● **Available data**
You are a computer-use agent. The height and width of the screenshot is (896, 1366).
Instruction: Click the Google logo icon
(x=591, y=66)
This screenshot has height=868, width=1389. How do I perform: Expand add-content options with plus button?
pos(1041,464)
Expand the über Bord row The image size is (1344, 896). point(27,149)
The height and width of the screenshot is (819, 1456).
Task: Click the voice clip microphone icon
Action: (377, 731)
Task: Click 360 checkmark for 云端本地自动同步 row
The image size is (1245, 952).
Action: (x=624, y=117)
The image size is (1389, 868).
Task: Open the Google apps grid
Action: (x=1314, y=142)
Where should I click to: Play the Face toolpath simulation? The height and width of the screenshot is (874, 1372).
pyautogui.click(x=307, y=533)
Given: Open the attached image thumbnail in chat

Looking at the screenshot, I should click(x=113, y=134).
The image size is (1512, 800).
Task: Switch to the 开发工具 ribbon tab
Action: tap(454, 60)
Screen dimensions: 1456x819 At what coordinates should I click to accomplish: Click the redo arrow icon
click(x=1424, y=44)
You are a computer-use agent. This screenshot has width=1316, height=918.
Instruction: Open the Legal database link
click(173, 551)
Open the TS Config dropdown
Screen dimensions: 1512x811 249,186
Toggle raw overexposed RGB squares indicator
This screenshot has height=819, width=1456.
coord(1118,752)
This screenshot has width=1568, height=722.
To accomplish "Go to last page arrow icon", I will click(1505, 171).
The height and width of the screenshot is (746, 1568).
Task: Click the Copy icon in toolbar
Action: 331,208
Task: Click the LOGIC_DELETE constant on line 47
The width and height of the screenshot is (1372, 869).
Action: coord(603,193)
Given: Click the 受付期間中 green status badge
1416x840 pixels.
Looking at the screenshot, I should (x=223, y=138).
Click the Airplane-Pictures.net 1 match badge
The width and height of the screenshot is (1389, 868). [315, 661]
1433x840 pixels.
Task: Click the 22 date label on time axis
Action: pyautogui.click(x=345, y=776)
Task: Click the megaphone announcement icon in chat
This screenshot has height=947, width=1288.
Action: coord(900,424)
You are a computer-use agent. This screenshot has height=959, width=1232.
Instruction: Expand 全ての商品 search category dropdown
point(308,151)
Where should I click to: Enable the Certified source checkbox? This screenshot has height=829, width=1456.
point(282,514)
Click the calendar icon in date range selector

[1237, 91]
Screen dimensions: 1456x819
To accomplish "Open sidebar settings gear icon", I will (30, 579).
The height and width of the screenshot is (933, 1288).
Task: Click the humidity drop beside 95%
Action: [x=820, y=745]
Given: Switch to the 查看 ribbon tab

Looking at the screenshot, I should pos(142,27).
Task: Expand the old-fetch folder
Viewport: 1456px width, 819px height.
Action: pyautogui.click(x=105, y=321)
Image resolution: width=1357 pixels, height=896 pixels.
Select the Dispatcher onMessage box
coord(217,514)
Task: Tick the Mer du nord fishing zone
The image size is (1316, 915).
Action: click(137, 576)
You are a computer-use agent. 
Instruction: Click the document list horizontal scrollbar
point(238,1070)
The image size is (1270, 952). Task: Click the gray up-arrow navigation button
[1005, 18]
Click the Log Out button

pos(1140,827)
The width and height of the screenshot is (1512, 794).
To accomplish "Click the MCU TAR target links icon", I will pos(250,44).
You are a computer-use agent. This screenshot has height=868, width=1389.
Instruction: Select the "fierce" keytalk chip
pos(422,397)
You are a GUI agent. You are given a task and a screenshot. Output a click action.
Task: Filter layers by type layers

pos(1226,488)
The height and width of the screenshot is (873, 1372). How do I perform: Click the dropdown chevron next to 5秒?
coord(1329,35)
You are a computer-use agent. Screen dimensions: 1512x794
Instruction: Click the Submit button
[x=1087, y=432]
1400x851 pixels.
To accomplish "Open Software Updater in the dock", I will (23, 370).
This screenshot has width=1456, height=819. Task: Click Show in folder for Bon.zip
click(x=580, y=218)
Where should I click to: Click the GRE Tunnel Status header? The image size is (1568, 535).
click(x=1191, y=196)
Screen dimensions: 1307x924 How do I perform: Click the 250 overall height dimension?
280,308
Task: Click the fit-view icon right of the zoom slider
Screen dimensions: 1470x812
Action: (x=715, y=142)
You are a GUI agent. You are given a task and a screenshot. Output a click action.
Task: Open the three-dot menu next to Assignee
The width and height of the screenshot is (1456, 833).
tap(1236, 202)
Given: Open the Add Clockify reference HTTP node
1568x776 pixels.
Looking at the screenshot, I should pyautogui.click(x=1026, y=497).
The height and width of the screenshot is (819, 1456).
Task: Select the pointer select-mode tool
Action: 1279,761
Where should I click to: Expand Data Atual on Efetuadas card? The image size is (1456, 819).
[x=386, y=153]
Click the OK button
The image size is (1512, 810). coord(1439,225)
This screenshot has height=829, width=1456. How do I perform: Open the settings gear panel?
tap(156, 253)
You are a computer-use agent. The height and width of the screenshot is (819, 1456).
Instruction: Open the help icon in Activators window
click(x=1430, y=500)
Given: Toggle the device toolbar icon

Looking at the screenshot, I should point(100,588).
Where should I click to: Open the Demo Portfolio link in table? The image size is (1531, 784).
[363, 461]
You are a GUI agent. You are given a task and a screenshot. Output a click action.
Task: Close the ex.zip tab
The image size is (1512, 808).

● **Task instructions**
Retype the data. Every line must match the original exactly.

● **Solved exercise**
You are a computer-use agent. The height and width of the screenshot is (896, 1366).
Instruction: Click the Google logo icon
(x=591, y=66)
This screenshot has height=868, width=1389. How do I perform: Expand add-content options with plus button?
pos(1041,464)
Expand the über Bord row The image size is (1344, 896). point(27,149)
The height and width of the screenshot is (819, 1456).
Task: Click the voice clip microphone icon
Action: (377, 731)
Task: Click 360 checkmark for 云端本地自动同步 row
The image size is (1245, 952).
Action: (x=624, y=117)
The image size is (1389, 868).
Task: Open the Google apps grid
Action: (x=1314, y=142)
Where should I click to: Play the Face toolpath simulation? The height and width of the screenshot is (874, 1372).
pyautogui.click(x=307, y=533)
Given: Open the attached image thumbnail in chat

Looking at the screenshot, I should click(x=113, y=134).
The image size is (1512, 800).
Task: Switch to the 开发工具 ribbon tab
Action: tap(454, 60)
Screen dimensions: 1456x819 At what coordinates should I click to accomplish: Click the redo arrow icon
click(x=1424, y=44)
You are a computer-use agent. This screenshot has width=1316, height=918.
Instruction: Open the Legal database link
click(173, 551)
Open the TS Config dropdown
Screen dimensions: 1512x811 249,186
Toggle raw overexposed RGB squares indicator
This screenshot has height=819, width=1456.
coord(1118,752)
This screenshot has width=1568, height=722.
To accomplish "Go to last page arrow icon", I will click(1505, 171).
The height and width of the screenshot is (746, 1568).
Task: Click the Copy icon in toolbar
Action: 331,208
Task: Click the LOGIC_DELETE constant on line 47
The width and height of the screenshot is (1372, 869).
Action: coord(603,193)
Given: Click the 受付期間中 green status badge
1416x840 pixels.
Looking at the screenshot, I should (x=223, y=138).
Click the Airplane-Pictures.net 1 match badge
The width and height of the screenshot is (1389, 868). [315, 661]
1433x840 pixels.
Task: Click the 22 date label on time axis
Action: pyautogui.click(x=345, y=776)
Task: Click the megaphone announcement icon in chat
This screenshot has height=947, width=1288.
Action: coord(900,424)
You are a computer-use agent. This screenshot has height=959, width=1232.
Instruction: Expand 全ての商品 search category dropdown
point(308,151)
Where should I click to: Enable the Certified source checkbox? This screenshot has height=829, width=1456.
point(282,514)
Click the calendar icon in date range selector

[1237, 91]
Screen dimensions: 1456x819
To accomplish "Open sidebar settings gear icon", I will (30, 579).
The height and width of the screenshot is (933, 1288).
Task: Click the humidity drop beside 95%
Action: [x=820, y=745]
Given: Switch to the 查看 ribbon tab

Looking at the screenshot, I should pos(142,27).
Task: Expand the old-fetch folder
Viewport: 1456px width, 819px height.
Action: pyautogui.click(x=105, y=321)
Image resolution: width=1357 pixels, height=896 pixels.
Select the Dispatcher onMessage box
coord(217,514)
Task: Tick the Mer du nord fishing zone
The image size is (1316, 915).
Action: click(137, 576)
You are a computer-use agent. 
Instruction: Click the document list horizontal scrollbar
point(238,1070)
The image size is (1270, 952). Task: Click the gray up-arrow navigation button
[1005, 18]
Click the Log Out button

pos(1140,827)
The width and height of the screenshot is (1512, 794).
To accomplish "Click the MCU TAR target links icon", I will pos(250,44).
You are a computer-use agent. This screenshot has height=868, width=1389.
Instruction: Select the "fierce" keytalk chip
pos(422,397)
You are a GUI agent. You are given a task and a screenshot. Output a click action.
Task: Filter layers by type layers

pos(1226,488)
The height and width of the screenshot is (873, 1372). How do I perform: Click the dropdown chevron next to 5秒?
coord(1329,35)
You are a computer-use agent. Screen dimensions: 1512x794
Instruction: Click the Submit button
[x=1087, y=432]
1400x851 pixels.
To accomplish "Open Software Updater in the dock", I will (23, 370).
This screenshot has width=1456, height=819. Task: Click Show in folder for Bon.zip
click(x=580, y=218)
Where should I click to: Click the GRE Tunnel Status header? The image size is (1568, 535).
click(x=1191, y=196)
Screen dimensions: 1307x924 How do I perform: Click the 250 overall height dimension?
280,308
Task: Click the fit-view icon right of the zoom slider
Screen dimensions: 1470x812
Action: (x=715, y=142)
You are a GUI agent. You are given a task and a screenshot. Output a click action.
Task: Open the three-dot menu next to Assignee
The width and height of the screenshot is (1456, 833).
tap(1236, 202)
Given: Open the Add Clockify reference HTTP node
1568x776 pixels.
Looking at the screenshot, I should pyautogui.click(x=1026, y=497).
The height and width of the screenshot is (819, 1456).
Task: Select the pointer select-mode tool
Action: 1279,761
Where should I click to: Expand Data Atual on Efetuadas card? The image size is (1456, 819).
[x=386, y=153]
Click the OK button
The image size is (1512, 810). coord(1439,225)
This screenshot has height=829, width=1456. How do I perform: Open the settings gear panel?
tap(156, 253)
You are a computer-use agent. The height and width of the screenshot is (819, 1456).
Instruction: Open the help icon in Activators window
click(x=1430, y=500)
Given: Toggle the device toolbar icon

Looking at the screenshot, I should point(100,588).
Where should I click to: Open the Demo Portfolio link in table? The image size is (1531, 784).
[363, 461]
You are a GUI agent. You are given a task and a screenshot. Output a click action.
Task: Close the ex.zip tab
The image size is (1512, 808).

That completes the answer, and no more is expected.